Democratic presidential nominee Joe Biden's remarks about police shooting suspects "in the leg," rather than aiming for center of mass to neutralize a threat, have sparked criticism from law enforcement professionals.
Biden was asked during the ABC Town Hall
on Oct. 15 about criminal justice reform, and in response, the former vice president touched on deescalation techniques before saying law enforcement response protocols should be changed.
"You can ban chokeholds, but beyond that you have to teach people how to deescalate circumstances," Biden said.
"So instead of anybody coming at you and the first thing you do is shoot to kill, you shoot them in the leg."
But experts say Biden's suggestion is, at best, unrealistic.
"Former VP Joe Biden’s suggestion that cops should 'shoot someone in the leg' if they’re coming at them is insulting and demonstrates his incompetence and inability to understand the grave dangers cops face as they protect the public and themselves from violent, heartless criminals," the Detectives' Endowment Association wrote on Twitter
on Oct. 16.
Joe Gamaldi, national vice president of the Fraternal Order of Police, called Biden's suggestion "completely ridiculous," "unrealistic," and a "pandering talking point."
"Shootings are dynamic situations and we shoot to stop the threat," Gamaldi told Fox News
. "It's incredibly difficult to hit a moving target."

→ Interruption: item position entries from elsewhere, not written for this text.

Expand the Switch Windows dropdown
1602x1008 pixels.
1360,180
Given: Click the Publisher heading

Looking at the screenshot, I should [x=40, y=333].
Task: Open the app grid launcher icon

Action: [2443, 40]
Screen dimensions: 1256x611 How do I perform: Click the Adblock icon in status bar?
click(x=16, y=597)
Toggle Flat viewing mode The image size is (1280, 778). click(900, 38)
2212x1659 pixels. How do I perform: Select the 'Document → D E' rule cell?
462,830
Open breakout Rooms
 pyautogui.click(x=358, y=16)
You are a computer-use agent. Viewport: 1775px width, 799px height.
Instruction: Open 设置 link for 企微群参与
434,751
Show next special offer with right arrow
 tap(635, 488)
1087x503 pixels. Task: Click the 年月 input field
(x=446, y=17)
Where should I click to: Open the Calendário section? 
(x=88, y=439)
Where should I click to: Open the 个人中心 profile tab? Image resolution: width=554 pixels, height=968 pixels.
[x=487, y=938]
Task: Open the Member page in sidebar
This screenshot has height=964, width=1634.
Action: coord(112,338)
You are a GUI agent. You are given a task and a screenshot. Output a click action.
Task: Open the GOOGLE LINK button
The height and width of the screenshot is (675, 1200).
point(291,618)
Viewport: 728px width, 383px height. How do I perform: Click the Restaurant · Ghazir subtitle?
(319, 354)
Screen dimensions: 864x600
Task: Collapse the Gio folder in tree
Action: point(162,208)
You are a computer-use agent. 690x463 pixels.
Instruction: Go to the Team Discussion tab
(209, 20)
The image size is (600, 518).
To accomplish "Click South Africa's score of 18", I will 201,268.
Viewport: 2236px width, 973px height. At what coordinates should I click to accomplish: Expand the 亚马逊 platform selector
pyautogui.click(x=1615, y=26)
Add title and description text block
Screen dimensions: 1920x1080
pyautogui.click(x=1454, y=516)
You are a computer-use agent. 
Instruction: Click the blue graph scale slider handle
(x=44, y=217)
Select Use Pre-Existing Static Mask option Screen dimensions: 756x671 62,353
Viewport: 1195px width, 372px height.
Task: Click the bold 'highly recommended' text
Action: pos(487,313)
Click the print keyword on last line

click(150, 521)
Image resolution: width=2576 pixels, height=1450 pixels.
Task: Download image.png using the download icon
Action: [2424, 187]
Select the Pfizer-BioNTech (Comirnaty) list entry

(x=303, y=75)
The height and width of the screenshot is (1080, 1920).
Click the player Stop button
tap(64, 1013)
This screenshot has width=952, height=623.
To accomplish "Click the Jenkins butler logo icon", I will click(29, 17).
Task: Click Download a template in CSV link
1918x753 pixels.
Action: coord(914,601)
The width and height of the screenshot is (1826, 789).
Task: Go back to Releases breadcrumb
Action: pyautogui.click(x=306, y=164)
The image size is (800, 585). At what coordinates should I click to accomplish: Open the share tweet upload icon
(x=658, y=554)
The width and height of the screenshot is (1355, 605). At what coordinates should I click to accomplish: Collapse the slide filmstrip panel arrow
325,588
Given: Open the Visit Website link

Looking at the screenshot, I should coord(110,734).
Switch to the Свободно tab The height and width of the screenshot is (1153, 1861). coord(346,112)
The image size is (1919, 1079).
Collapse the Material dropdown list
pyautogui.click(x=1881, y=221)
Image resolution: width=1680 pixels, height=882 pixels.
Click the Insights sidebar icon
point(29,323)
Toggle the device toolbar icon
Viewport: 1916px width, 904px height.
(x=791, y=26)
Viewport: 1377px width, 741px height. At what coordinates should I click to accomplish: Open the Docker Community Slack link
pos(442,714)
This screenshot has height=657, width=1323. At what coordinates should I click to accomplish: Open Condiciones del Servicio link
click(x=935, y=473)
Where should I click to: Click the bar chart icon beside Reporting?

Cops aren't trained to shoot to wound because it is less likely to stop a threat, increases the likelihood of firing stray rounds, and requires the kind of precise marksmanship that is difficult under controlled circumstances, much less under the dynamics of a real-world confrontation with a suspect.
"There is no way an officer can react, track, shoot, and reliably hit a threatening suspect's forearm or a weapon in a suspect's hand in the time spans involved,” Dr. Bill Lewinski, executive director of the Force Science Institute, wrote in a paper
for the institute. He added that introducing shoot-to-wound mandates would "hold officers to super-human performance and punish them criminally for being unable to achieve it."
Biden earlier made similar remarks about shoot-to-wound training or protocols.
"Instead of standing there and teaching a cop, when there's an unarmed person coming at them with a knife or something, you shoot them in the leg instead of in the heart is a very different thing. There's a lot of different things that could change," in police training, Biden said at a June meeting
with community leaders at Bethel AME Church in Wilmington, Delaware.
Those remarks also drew rebuke from law enforcement professionals.
“Officers are not trained to ‘shoot somebody in the heart’ as Biden says, but rather to aim for the biggest part of the body, so as to be most likely to hit the person presenting the threat and not hit anybody else,” Bill Johnson, executive director of the National Association of Police Organizations, told Fox News
“This always includes the condition that the officer or somebody else is in peril of death or great bodily harm, and certainly someone charging at you with a knife satisfies that requirement.”
Biden, in his remarks during the town hall, said it's important that police are in a position to identify if they're dealing with a suspect with mental health issues.
"That's why we have to provide—within police departments—psychologists and social workers to go out with the cops on those calls, some of those 911 calls, to deescalate the circumstance, to deal with talking them down," Biden said.